Columbia Copper Mining Co. v. Duchess Mining, Milling And Smelting Co

Decision Date08 February 1905
Citation13 Wyo. 244,79 P. 385
PartiesCOLUMBIA COPPER MINING CO. v. DUCHESS MINING, MILLING AND SMELTING CO
CourtWyoming Supreme Court

ERROR to the District Court, Albany County, HON. RICHARD H. SCOTT Judge of the First District, presiding.

The facts are stated in the opinion.

Affirmed.

Chatterton & Coolidge, for plaintiff in error.

The necessary acts, where there is no organized mining district to make a valid lode mining location, are set forth in the Federal Statutes (U. S. Rev.

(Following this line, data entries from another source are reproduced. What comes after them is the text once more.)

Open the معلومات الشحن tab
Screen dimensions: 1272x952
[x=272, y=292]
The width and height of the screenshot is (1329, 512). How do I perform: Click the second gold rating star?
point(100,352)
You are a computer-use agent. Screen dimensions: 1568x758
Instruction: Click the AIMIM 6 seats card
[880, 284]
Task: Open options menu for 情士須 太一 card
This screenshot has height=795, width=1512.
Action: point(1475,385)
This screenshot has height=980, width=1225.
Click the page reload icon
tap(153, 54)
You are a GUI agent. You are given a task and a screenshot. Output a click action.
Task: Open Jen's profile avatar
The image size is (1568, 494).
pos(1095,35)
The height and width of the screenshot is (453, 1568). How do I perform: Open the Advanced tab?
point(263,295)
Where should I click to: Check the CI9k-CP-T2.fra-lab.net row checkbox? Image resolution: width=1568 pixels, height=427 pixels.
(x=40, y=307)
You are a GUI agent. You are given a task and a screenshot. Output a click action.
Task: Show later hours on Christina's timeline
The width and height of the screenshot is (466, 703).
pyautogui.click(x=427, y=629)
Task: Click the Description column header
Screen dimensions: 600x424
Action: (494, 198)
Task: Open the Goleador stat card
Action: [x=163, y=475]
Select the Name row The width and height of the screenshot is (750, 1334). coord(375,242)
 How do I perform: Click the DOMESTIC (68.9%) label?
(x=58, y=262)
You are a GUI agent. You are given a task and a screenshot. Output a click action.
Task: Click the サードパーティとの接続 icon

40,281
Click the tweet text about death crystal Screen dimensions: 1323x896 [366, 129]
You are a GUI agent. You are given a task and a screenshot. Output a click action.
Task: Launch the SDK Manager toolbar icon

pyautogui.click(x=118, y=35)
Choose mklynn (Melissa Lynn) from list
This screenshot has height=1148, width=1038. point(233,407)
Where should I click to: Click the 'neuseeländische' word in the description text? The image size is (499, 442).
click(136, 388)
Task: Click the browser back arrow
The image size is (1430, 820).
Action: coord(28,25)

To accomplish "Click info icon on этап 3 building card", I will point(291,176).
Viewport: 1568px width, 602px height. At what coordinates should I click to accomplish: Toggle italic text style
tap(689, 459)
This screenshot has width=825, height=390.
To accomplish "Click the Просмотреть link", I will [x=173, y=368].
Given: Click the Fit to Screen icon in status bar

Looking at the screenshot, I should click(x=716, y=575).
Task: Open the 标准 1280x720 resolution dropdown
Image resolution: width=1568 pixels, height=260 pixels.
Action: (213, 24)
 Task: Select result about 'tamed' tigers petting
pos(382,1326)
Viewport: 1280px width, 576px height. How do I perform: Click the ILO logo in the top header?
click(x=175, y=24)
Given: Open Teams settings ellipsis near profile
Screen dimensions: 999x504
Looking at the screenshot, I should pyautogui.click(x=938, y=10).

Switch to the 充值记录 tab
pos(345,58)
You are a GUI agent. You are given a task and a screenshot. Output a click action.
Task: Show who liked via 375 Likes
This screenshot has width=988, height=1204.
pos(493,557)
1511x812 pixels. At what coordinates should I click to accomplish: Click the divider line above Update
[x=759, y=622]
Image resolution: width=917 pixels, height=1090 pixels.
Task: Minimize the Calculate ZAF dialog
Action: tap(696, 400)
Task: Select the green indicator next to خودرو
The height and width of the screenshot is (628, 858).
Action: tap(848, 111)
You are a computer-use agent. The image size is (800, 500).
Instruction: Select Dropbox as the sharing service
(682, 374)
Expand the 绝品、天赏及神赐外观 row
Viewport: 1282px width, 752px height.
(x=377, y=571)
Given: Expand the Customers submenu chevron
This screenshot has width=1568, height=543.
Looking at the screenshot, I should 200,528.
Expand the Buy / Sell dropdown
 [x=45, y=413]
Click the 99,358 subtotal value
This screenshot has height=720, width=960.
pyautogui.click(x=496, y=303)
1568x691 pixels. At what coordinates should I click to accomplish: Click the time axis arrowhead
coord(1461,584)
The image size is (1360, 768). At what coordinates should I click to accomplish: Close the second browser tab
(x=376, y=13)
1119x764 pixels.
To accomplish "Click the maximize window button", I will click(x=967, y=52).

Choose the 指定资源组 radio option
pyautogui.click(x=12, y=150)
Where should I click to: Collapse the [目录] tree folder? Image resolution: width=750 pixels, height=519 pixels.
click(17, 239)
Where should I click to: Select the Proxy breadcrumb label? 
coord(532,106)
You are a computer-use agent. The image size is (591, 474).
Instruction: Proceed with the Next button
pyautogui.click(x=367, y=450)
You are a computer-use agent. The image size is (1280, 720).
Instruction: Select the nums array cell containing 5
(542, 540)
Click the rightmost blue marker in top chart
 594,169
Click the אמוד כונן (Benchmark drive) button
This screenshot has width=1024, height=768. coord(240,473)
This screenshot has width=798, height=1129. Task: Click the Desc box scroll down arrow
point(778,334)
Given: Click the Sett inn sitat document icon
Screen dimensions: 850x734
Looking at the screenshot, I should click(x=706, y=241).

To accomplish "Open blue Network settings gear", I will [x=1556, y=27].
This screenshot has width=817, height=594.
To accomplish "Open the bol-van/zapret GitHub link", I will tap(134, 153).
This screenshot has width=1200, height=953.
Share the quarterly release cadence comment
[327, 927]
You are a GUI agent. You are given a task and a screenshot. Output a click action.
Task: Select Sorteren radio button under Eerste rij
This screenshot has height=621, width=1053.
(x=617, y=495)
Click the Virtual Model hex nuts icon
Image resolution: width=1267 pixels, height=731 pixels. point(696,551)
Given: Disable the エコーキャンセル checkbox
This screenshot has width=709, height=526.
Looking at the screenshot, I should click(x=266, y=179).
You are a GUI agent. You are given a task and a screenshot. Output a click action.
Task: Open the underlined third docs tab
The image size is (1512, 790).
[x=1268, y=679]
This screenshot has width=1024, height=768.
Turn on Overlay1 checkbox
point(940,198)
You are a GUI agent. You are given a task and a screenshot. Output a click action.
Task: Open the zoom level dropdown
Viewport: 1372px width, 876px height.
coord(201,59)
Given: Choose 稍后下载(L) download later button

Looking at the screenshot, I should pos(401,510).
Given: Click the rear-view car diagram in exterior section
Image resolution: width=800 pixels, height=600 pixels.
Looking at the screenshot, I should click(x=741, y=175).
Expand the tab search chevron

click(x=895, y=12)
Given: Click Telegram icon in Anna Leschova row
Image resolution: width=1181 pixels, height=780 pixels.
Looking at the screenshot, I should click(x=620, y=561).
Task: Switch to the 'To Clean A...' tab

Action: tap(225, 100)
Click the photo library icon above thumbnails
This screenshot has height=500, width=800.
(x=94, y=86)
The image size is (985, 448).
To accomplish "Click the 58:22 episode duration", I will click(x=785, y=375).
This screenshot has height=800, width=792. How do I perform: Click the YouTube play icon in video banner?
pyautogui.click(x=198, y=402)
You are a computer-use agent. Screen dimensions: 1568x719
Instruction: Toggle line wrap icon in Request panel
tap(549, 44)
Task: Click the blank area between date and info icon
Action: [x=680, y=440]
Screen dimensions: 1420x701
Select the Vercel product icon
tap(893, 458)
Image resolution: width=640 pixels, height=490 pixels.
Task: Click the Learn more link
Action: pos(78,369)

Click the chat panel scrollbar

Stat., Secs. 2320, 2324) and in the statutes of the state (R. S. 1899, Secs. 2546, 2548). (Hansworth v. Butcher, 4 Mont., 299; Min. Co. v Min. Co., 7 Sawy., 96; Stinchfield v. Gillis, 96 Cal. 33; McLaughlin v. Thompson, 2 Colo. App., 135; Etling v. Potter, 17 Land. Dec., 424; R. R Co. v. Marshall, id., 544.) Both the federal and state laws require, as a prerequisite to location, the discovery of a "vein or lode" or "mineral bearing rock in place." These statutes are mandatory. (20 Ency. Law (2d Ed.), 713.) Discovery is the inception of title and must precede location. (Erhardt v. Boaro, 113 U.S. 527; Burke v. McDonald, 29 P. 98.) Discovery is not complete until the vein itself is disclosed. The finding of float in loose quartz is not sufficient. (Upton v. Larkin, 6 P. 66; Overman Co. v. Corcoran, 1 Min. R., 691; Waterloo Co. v. Doe, 56 F. 685; Taxton v. Barnard, 2 McCrary, 44; Wright v. Taber, 2 Land Dec., 738; Conkin v. Kelly, 12 id., 1; Min. Co. v. Kimber, 1 Min. R., 536; Gray v. Truby, 6 Colo., 278; Armstrong v. Lower, 6 Colo., 393; Quimby v. Boyd, 8 Colo., 194; Sterefey v. Stark, 7 Colo., 614; McGinnis v. Egbert, 8 id., 41; Min. Co. v. Van Auken, 9 id., 204; Moyle v. Bullene, 7 Colo. App., 308; Fleming v. Daly, 12 id., 439; Flick v. Min. Co., 8 Mont., 298; O'Donnell v. Glen, 8 Mont., 248; Osmund v. Min. Co., 11 Mont. 303; Walsh v. Mueller, 16 Mont. 180; Sanders v. Noble, 22 Mont. 110; Sisson v. Sommers, 24 Nev. 379; King v. Min. Co., 152 U.S. 222; Min Co. v. Min. Co., 6 Sawy., 299; Van Zant v. Min. Co., 2 McCrary, 159; O'Reilly v. Campbell, 116 U.S. 418; Jackson v. Roby, 109 U.S. 440; Page v. Summers, 70 Cal. 121; Michael v. Mills, 22 Colo. 439; Muldoon v. Brown, 20 Utah 121; Housworth v. Butcher, 4 Mont., 299; McShane v. Kinkle, 18 Mont. 208; Foote v. Min. Co., 2 id., 402; Davidson v. Bordeaux, 15 id., 245; Walsh v. Mueller, 16 id., 180.)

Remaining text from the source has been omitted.